After Berkshire Hathaway invested in Lee stock months ago, the stock rebounded from about $1.10 a share to the $1.70 range, and hovered consistently around $1.50 a share.

But the rebound contracted a bit last week: Lee stock plummeted to the $1.20 range over the course of a couple of days, due to a combination of sour quarterly financial numbers and Berkshire Hathaway's decision to shut down a community newspaper in Virginia.

The (Manassas) News & Messenger and a companion weekly publication will shut down at the end of the year, costing 33 employees their jobs.

There's a difference between the Berkshire Hathaway relationship with the closing paper and its stock position with Lee: Berkshire Hathaway purchased the Media General chain, of which the News & Messenger had been a part, and funneled the organization into its World Media Enterprise. But the company's decision to shut down the Virginia community paper led to discomfort regarding Lee stock, of which Buffett owns a significant percentage.

Lee also released its fourth-quarter financials Nov. 12. In the odd world of newspaper economics, the amount of money the company lost was, um, good news. Sort of: Lee posted a quarterly loss of $7.7 million, which was an improvement over the $8.8 million it lost in the same quarter a year earlier.

Revenue actually increased a bit, but the boost was slight, and a portion of the uptick had to do with an extra week in the quarter. However, increasing interest rates as part of Lee's bankruptcy refinancing cut into the small bump.

Locally, the Star irked some in its dwindling print-subscriber base with the announcement that it would charge an extra $2 for the Thanksgiving edition. Well, $2 minus the 36 cents, on average, it generally charges for Thursday delivery.
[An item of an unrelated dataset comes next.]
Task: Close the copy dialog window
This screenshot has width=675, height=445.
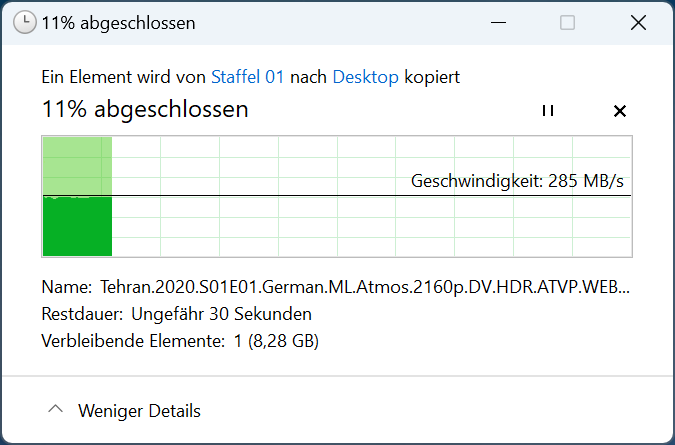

"Your statement includes delivery of the Thanksgiving Day edition, which is charged at the regular Sunday rate," said a bill from the Star attempting to explain the increase. "The rate reflects the complexity of delivering the oversized paper, allowing your carrier to be compensated accordingly."

Is the carrier "compensated accordingly," as in a lot less, for that 2-ounce Monday edition?

On another note: We're near the end of the year, and Lee had set a goal to have pay walls operational for its publication websites by the end of 2012. At last look, the unusable-even-when-it's-free azstarnet.com website was still accessible to the masses, if the masses had any interest in attempting to navigate the morass.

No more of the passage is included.